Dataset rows
◆ ◆ ◆
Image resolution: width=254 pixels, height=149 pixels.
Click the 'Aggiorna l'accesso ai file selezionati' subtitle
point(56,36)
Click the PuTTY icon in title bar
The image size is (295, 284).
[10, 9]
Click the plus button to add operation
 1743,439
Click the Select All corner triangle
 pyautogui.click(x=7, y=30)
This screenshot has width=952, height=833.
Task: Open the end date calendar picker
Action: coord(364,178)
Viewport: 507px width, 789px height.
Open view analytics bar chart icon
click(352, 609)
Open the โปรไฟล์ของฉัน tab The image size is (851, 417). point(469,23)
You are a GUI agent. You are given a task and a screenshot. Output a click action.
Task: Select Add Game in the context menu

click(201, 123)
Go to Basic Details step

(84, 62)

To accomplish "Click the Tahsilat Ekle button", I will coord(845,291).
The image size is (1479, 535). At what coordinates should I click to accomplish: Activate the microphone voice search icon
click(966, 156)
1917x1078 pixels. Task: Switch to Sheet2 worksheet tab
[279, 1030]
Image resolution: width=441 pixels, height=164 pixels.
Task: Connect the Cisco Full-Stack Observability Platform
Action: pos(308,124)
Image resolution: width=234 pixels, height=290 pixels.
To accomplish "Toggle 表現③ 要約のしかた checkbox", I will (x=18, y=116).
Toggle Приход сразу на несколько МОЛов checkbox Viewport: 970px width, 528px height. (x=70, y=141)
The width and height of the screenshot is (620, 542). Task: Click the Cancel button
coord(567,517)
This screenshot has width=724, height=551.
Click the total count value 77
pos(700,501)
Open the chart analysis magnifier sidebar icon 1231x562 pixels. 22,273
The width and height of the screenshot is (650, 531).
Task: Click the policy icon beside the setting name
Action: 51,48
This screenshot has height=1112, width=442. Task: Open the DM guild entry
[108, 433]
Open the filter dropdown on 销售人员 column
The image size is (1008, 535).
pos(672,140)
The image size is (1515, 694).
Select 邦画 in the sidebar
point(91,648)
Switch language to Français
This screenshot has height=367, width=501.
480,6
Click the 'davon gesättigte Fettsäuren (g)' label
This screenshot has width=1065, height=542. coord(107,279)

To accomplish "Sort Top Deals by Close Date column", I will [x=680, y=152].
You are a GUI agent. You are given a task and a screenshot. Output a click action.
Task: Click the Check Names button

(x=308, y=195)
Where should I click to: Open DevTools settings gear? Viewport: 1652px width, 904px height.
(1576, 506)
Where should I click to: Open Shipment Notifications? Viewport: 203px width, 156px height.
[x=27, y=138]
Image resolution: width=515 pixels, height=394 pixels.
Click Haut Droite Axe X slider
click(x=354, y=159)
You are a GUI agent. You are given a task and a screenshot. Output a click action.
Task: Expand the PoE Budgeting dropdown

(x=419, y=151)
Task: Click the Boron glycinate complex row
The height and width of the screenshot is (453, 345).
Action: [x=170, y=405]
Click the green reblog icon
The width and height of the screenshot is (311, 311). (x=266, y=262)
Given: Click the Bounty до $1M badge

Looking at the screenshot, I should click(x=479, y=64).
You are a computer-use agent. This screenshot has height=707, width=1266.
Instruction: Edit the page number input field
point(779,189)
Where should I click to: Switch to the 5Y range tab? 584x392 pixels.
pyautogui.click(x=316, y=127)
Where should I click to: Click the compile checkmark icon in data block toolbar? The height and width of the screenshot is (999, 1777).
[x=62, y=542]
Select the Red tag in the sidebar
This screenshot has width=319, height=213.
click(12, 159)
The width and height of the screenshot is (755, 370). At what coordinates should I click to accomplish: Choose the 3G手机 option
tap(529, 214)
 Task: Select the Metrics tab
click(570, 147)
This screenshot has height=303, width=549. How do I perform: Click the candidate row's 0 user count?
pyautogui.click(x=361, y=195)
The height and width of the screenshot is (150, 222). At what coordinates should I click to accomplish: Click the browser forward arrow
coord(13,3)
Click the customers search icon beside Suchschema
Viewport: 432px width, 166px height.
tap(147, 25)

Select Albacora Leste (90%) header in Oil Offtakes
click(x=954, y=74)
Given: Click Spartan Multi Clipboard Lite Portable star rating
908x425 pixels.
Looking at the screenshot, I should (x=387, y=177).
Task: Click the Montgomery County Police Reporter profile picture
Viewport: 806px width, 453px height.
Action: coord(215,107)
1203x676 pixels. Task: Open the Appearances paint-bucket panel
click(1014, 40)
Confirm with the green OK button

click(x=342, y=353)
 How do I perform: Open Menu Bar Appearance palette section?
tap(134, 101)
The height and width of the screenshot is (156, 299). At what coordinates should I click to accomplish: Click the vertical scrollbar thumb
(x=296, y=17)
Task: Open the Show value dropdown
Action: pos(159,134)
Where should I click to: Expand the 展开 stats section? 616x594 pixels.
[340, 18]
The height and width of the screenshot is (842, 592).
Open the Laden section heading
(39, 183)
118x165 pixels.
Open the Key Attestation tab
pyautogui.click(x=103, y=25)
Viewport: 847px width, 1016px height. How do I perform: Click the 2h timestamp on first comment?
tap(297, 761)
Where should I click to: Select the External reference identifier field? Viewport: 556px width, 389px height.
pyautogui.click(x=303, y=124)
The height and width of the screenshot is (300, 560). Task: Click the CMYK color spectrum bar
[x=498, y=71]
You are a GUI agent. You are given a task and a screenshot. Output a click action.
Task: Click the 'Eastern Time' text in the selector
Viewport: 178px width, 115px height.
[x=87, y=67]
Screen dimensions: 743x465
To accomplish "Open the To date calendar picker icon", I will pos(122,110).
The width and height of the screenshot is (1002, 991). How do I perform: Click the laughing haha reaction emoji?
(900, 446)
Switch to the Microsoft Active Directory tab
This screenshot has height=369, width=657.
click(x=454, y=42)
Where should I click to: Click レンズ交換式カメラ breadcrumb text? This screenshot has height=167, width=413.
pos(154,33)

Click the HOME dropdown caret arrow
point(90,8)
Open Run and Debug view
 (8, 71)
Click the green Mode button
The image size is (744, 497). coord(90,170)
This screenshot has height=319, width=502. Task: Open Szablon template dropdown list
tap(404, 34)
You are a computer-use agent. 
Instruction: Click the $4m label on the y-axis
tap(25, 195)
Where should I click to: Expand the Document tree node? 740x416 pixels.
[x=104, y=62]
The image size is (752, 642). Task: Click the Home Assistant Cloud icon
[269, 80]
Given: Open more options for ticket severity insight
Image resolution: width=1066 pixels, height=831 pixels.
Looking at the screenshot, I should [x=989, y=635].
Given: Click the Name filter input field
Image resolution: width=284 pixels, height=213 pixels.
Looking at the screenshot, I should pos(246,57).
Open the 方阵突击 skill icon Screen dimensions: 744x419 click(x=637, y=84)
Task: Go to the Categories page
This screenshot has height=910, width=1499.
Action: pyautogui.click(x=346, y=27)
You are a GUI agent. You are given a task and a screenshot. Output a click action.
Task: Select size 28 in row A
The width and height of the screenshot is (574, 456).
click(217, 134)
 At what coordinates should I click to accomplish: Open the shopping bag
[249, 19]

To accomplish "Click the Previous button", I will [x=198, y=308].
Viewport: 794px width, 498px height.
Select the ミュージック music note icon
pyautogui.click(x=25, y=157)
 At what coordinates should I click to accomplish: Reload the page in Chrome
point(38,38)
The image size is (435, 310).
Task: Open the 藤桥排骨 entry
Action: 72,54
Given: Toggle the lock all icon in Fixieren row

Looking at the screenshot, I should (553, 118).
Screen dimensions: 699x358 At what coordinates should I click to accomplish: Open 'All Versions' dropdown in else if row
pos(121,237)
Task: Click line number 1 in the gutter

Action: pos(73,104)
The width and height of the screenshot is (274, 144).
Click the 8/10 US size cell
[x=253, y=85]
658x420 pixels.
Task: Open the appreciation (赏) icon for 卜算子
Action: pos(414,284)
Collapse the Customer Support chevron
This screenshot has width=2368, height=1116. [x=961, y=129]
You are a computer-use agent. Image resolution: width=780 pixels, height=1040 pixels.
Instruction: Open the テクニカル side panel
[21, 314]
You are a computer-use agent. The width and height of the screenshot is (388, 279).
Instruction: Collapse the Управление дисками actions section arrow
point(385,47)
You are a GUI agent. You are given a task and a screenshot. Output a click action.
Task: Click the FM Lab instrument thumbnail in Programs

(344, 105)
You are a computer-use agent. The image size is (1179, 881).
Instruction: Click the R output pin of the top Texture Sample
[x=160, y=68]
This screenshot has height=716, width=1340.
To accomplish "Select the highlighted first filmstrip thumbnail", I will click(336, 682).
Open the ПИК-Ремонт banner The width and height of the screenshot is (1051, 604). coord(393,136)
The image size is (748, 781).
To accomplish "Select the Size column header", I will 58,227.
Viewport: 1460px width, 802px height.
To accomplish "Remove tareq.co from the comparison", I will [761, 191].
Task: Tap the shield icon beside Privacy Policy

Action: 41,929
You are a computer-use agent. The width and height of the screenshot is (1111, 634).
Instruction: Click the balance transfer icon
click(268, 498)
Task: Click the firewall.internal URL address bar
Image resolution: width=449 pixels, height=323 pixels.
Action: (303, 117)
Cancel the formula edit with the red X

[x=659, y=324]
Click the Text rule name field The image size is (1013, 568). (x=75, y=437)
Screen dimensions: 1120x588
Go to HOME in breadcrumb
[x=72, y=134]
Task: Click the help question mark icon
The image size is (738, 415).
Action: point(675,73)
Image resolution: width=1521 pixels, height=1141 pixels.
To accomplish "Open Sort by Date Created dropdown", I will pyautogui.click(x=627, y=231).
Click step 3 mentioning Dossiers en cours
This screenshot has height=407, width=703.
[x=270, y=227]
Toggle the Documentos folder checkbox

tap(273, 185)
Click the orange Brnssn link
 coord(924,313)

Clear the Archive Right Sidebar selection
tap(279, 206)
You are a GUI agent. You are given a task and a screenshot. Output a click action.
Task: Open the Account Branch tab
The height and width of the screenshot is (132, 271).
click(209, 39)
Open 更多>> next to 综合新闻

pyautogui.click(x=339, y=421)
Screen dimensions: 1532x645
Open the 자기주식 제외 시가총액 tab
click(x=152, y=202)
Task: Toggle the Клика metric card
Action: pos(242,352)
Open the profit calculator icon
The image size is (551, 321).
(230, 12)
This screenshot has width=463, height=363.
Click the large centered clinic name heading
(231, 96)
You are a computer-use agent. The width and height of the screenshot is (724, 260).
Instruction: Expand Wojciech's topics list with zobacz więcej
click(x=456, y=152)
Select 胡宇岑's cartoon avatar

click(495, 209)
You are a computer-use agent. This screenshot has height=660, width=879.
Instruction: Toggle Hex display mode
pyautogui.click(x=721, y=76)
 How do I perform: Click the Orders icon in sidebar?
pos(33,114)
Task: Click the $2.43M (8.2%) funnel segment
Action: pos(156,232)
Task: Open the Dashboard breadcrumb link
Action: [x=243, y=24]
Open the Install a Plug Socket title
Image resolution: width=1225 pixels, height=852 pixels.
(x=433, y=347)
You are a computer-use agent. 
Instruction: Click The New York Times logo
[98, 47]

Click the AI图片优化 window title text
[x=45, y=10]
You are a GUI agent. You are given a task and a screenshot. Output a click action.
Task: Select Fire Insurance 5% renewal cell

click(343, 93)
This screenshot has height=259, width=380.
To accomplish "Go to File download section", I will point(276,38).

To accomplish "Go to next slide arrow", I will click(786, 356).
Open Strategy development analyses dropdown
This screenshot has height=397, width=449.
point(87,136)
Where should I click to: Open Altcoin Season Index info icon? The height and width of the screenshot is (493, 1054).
◆ ◆ ◆
▸ **Written instruction**
Can you repeat the entries word for word, beginning with the line that contains "Task: Click the help question mark icon" and continuing through the line that contains "tap(279, 206)", both lines included?

▸ **Response to this exercise**
Task: Click the help question mark icon
The image size is (738, 415).
Action: point(675,73)
Image resolution: width=1521 pixels, height=1141 pixels.
To accomplish "Open Sort by Date Created dropdown", I will pyautogui.click(x=627, y=231).
Click step 3 mentioning Dossiers en cours
This screenshot has height=407, width=703.
[x=270, y=227]
Toggle the Documentos folder checkbox

tap(273, 185)
Click the orange Brnssn link
 coord(924,313)

Clear the Archive Right Sidebar selection
tap(279, 206)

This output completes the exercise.